Don’t Forget to Stretch!
By Ryan Unverzagt
I want to focus this month on the most neglected aspect of typical fitness programs. I’m talking about flexibility. This should be at the top of everyone’s fitness wish list because having good flexibility means experiencing less injury and improving activities of daily living. There are four types of flexibility training which include static, ballistic, dynamic, and PNF stretching techniques (Proprioceptive Neuromuscular Facilitation). I will discuss these methods, benefits, drawbacks, and give examples of each so that you can determine which one is best for you.
Static stretching is the most common type of flexibility training. This involves slowly moving a muscle toward the end of its range of motion (ROM) without bouncing (or screaming for some of us!) to avoid that stretch reflex I wrote about in my plyometrics article. If you move too fast, the stretch reflex will make the muscle contract while you’re trying to lengthen it, leading to a possible tear. A static stretch should be held for 30 seconds to the point of minor discomfort. Research has shown that holding stretches longer than 30 seconds does not provide any extra improvement.
The benefit of static stretching is that it’s the safest form with a very low risk of injury especially if performed after a workout when the muscles’ temperature is higher. Another benefit is that this type of stretching will decrease any soreness associated with unaccustomed exercise. A possible drawback of static stretching is it can decrease athletic performance. Researchers have found that it can negatively affect running, throwing, and jumping if done before the activity.
Ballistic stretching is done by rapidly moving your muscles toward the end of its ROM and bouncing to achieve greater flexibility.
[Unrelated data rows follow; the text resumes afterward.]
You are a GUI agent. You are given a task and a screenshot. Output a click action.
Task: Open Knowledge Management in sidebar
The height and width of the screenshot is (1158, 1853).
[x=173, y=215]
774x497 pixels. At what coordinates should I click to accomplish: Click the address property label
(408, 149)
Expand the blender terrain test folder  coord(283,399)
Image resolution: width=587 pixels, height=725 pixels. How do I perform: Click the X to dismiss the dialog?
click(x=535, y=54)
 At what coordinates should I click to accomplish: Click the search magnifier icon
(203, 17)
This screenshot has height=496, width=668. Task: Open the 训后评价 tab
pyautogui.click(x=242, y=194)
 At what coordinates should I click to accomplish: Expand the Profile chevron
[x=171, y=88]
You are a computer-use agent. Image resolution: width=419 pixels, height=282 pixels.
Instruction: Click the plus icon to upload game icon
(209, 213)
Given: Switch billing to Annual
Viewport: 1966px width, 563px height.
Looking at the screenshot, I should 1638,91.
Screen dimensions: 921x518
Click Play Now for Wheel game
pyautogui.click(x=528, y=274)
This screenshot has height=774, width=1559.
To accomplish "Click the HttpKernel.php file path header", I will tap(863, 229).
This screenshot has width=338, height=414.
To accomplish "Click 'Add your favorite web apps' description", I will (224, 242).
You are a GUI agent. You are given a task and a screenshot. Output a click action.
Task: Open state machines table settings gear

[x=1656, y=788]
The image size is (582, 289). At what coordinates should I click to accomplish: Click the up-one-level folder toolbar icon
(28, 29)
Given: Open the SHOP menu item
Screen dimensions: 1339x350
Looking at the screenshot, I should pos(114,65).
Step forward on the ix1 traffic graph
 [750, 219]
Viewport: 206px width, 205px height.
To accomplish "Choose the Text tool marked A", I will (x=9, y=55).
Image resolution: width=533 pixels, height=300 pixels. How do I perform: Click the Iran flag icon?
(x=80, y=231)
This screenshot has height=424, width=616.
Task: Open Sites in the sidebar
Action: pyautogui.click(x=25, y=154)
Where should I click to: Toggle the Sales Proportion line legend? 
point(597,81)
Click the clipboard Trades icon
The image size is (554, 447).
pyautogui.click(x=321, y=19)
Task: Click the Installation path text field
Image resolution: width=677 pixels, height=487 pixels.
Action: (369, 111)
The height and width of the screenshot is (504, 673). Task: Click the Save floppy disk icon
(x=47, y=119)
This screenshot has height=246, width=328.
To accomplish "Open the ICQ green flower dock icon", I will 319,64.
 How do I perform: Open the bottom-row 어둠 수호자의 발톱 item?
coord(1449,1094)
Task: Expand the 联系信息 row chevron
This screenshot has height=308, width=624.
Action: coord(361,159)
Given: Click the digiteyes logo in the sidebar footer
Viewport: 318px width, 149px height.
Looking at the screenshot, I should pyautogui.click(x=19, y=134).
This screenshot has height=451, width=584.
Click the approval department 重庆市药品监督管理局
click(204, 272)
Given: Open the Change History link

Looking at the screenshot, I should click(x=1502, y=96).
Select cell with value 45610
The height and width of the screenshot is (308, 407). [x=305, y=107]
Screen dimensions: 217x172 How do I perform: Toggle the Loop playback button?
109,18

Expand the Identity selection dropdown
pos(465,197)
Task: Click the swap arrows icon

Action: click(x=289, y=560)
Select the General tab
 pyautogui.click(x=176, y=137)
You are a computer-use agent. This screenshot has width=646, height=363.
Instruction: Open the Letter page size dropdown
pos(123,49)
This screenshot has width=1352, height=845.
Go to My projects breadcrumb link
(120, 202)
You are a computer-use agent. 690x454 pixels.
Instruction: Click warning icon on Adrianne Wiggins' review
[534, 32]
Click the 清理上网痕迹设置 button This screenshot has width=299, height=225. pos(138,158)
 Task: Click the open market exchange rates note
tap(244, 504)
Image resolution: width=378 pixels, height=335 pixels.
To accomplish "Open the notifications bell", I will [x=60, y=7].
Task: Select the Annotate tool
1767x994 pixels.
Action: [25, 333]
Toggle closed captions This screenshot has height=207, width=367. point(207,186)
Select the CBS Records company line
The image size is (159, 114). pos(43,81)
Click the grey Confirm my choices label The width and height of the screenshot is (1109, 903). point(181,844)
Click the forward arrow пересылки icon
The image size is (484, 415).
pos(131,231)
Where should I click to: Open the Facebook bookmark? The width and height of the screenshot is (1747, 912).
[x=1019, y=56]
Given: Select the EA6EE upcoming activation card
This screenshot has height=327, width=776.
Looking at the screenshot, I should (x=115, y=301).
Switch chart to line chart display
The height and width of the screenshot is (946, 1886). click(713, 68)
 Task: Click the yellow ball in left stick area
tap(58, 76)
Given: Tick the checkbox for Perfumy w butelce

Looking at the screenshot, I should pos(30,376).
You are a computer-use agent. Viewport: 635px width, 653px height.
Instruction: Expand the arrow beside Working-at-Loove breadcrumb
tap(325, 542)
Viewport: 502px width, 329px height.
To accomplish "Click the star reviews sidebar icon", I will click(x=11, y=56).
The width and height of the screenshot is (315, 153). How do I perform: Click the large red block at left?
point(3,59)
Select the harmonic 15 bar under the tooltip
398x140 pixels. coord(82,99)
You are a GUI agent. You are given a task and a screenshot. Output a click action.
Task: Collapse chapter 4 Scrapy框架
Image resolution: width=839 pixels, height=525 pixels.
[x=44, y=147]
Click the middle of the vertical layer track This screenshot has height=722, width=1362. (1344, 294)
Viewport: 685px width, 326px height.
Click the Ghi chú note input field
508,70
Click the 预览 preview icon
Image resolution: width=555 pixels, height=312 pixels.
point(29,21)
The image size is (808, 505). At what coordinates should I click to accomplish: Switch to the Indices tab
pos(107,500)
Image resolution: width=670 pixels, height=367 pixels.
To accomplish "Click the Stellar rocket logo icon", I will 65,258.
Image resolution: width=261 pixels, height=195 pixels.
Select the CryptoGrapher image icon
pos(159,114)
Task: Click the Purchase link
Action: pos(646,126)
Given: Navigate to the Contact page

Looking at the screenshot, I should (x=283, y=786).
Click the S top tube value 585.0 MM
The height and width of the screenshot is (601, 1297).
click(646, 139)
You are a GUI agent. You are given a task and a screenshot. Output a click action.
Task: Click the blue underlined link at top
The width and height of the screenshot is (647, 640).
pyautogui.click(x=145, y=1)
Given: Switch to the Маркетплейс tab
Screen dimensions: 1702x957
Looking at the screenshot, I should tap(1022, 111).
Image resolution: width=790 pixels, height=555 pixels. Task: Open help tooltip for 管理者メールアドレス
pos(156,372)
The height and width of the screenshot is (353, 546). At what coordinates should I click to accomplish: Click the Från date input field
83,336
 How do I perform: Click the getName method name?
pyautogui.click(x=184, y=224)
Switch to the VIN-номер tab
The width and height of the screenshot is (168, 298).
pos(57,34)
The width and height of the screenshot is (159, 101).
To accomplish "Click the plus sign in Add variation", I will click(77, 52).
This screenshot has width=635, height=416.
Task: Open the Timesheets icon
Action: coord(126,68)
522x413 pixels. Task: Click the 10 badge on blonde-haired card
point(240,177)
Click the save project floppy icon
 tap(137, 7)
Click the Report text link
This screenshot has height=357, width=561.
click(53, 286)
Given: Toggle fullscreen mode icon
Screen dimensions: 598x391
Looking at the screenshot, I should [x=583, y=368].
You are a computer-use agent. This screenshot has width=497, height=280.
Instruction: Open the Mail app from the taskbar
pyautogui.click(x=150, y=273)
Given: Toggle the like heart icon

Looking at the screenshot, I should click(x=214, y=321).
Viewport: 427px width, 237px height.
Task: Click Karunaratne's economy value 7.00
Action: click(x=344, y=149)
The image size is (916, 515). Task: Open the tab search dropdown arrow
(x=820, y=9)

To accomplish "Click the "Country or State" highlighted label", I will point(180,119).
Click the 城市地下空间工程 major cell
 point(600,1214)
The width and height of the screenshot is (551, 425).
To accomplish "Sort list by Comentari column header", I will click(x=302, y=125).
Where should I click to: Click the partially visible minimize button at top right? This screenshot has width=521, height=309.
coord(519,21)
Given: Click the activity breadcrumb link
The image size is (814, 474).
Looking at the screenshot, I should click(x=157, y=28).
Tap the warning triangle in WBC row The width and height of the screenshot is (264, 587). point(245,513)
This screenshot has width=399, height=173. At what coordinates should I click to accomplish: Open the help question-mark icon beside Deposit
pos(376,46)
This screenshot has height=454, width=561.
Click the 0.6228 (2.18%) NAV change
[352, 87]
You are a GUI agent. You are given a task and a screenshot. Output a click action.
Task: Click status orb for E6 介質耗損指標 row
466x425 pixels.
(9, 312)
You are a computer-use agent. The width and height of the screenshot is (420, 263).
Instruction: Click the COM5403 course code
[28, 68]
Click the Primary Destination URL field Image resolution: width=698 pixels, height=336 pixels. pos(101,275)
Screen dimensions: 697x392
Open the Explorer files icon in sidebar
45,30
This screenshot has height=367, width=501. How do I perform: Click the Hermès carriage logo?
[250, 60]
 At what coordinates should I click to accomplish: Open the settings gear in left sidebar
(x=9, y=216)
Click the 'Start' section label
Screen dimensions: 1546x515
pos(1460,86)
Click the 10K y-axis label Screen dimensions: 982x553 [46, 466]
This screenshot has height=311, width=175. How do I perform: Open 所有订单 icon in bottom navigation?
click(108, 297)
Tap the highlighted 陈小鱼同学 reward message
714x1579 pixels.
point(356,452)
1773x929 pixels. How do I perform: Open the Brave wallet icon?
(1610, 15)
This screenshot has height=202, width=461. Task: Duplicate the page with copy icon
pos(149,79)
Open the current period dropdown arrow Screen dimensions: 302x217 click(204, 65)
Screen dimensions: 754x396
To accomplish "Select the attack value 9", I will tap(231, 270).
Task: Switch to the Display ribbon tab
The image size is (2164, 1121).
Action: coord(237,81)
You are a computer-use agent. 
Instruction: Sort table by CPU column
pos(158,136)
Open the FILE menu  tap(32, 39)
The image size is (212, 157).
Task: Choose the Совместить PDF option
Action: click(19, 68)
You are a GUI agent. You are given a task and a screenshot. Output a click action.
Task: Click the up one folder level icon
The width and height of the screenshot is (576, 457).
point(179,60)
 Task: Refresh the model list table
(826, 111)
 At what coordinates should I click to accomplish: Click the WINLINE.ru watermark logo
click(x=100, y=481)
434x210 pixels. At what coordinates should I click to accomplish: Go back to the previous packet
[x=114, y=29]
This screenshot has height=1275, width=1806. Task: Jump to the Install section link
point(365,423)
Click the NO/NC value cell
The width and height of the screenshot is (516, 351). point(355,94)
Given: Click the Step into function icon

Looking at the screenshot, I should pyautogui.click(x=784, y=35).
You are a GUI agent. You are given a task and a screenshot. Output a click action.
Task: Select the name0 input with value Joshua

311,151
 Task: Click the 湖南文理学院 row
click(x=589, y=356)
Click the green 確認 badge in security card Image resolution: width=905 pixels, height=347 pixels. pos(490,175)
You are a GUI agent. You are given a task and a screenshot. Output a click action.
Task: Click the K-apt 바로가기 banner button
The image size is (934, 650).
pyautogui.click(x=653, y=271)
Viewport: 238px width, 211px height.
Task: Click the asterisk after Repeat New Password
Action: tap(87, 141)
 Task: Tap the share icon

You might have done this in gym class at one time or another. This used to be a popular stretching method. Although ballistic stretching does work, it is no longer recommended for increasing flexibility due to its high risk of injury to joints, muscles, and tendons.
Dynamic stretching is a technique that is more commonly used during an athletes’ warm-up routine before a workout or competition. The walking lunge is an example of a dynamic stretch in which you would take an exaggerated step forward, lowering your body by bending the knee, keeping an upright position, and pushing the hips forward. Dynamic stretching is similar to ballistic stretching without bouncing toward the end ROM. The object is to mimic the activities in which you are about to participate, such as the golf swing. You want to start out swinging in a moderate ROM, then progress to full ROM. The potential downside to this type of stretching is that it requires balance, some skill, and coordination. Unlike static stretching, dynamic stretching is found to improve sports performance.
PNF stretching is the fourth way to improve flexibility. This method generally utilizes a partner in order to provide the most effective stretch. PNF takes advantage of the Golgi Tendon Organ (GTO) located within a muscle’s tendon that signals the muscle to relax when tension is built. This relaxation is achieved when your partner holds a static stretch of mild tension for 10 seconds, then you provide an isometric muscle contraction in the opposite direction for about 6 seconds, then relax to have your partner carefully bring you to a full ROM stretch for 30 seconds. The isometric contraction will stimulate the GTO and allow your muscle to relax for an even further stretch. There are a few potential drawbacks to PNF stretching. The first one is that you need a partner that knows what he or she is doing (such as a Personal Trainer or Physical Therapist). If your partner lacks experience, there is a good chance that they can over-stretch and tear your muscle. PNF techniques also take a considerable amount of time to complete and might result in some muscle soreness. However, PNF stretching is one the most effective ways to improve your flexibility.
All the stretching methods mentioned in this article are effective, but I would advise against the ballistic technique because you have little control of the stretch while bouncing. I recommend static stretching because it is the safest and easiest to perform. If you are looking to improve performance, then dynamic and PNF stretching is the way to go. With this in mind, I hope that you consider adding a flexibility component to your fitness plan.